_Task description:_
Answer these from the passage on ZEC below:
(a) By what percentage did ZCSH's AUM rise within a month?
(b) What ZEC target did Arthur Hayes give on November 1?
(c) Which company does Mert lead as CEO?

_Provided passage:_
'''

Data shows that ZCSH's AUM (Assets Under Management) surged by 228% within a month, from about $42 million to $136 million, accounting for about 1.9% of ZEC's circulating supply. For an asset with a daily trading volume of hundreds of millions of dollars, nearly 2% of the chips being locked in the trust significantly tightens the supply side.
A deeper logic is the indirect effect of ETFs. The approval of Bitcoin and Ethereum spot ETFs has brought these assets into a strict regulatory framework, where every transaction is traceable. Some institutions and high-net-worth individuals, in order to avoid this transparency, have begun to shift their funds towards anonymous assets. Grayscale's ZEC Trust conveniently provides a compliant channel—offering exposure to privacy coins while operating through traditional financial channels.
The Shared Position of the "Child of This Version" in the Crypto Circle
Social media has played an amplifying role in this round of market activity.
During ZEC's rise, Mert (@0xMert_), regarded as the child of this version of the Solana ecosystem, was undoubtedly one of the key voices behind the price. As the CEO of Helius, a core infrastructure of Solana, and one of the most recognized voices in the Solana ecosystem, Mert began heavily recommending ZEC when it was at $30, and has continued to call for it almost daily on X, live streams, and podcasts. As a result, the ZEC community has a significant overlap with the Solana community.

Adding to the catalyst was Arthur Hayes's continuous calls for entry. This co-founder of BitMEX is known as one of the "most prophetic people regarding cycle turns" in the last bull market. On October 31, he first mentioned a "ZEC target of $1,000," which was already astonishing; then on November 1, he directly raised it to a "target of $10,000," positioning ZEC as "a safe-haven asset in the crypto market." This tweet garnered over 200,000 interactions in a single day, causing ZEC's trading volume to soar and short-term prices to rise by 15%.

Subsequently, Naval Ravikant's comments elevated ZEC's narrative from "speculative asset" to the height of "a battle of values and technological routes." Naval redefined the value foundation of privacy assets with the statement, "Privacy is a fundamental right, not a tool for crime."
As the "biggest fan of ZK," Vitalik tweeted on November 1 that ZKsync was "undervalued," directly driving a 30-fold increase in trading volume for ZK-related assets, fueling the ZK narrative, and making "ZK Season is here" a hot topic.

'''

_Data lines:_

'''

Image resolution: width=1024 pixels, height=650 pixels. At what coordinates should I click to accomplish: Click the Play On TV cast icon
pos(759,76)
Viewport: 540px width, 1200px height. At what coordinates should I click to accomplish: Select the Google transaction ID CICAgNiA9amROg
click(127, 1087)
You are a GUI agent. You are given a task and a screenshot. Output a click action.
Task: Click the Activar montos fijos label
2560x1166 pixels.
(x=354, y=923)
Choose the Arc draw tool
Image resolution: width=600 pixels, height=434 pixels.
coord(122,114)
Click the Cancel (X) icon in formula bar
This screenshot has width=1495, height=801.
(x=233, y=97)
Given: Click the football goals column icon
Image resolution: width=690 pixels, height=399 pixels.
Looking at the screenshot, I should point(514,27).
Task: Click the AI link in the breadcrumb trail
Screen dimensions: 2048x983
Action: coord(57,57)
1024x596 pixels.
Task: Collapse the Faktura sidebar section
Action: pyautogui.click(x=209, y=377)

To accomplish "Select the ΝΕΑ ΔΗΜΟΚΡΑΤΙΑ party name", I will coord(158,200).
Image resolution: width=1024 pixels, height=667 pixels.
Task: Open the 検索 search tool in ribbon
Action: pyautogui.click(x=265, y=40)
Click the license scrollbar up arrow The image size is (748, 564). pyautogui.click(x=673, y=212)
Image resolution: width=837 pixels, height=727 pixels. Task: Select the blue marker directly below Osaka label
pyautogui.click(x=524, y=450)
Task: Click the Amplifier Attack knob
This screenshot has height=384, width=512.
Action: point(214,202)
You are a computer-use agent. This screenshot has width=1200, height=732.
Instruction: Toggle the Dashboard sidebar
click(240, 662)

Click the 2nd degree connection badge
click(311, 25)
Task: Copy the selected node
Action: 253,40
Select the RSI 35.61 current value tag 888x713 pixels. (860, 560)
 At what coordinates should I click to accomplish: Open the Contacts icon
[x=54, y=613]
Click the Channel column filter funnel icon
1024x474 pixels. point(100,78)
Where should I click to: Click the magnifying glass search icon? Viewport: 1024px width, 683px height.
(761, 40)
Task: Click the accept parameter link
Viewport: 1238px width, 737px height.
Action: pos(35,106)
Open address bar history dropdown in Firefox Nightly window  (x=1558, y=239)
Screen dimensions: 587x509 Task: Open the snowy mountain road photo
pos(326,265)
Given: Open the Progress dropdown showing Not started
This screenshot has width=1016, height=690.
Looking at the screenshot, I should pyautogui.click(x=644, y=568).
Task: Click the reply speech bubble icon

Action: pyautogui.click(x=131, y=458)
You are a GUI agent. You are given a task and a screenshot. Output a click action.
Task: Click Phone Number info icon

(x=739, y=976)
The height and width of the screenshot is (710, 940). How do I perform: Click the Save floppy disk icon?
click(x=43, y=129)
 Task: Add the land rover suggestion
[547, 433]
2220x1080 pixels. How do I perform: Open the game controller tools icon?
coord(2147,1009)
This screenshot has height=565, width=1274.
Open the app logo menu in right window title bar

'''

_Answer to the exercise:_
(a) 228%
(b) $10,000
(c) Helius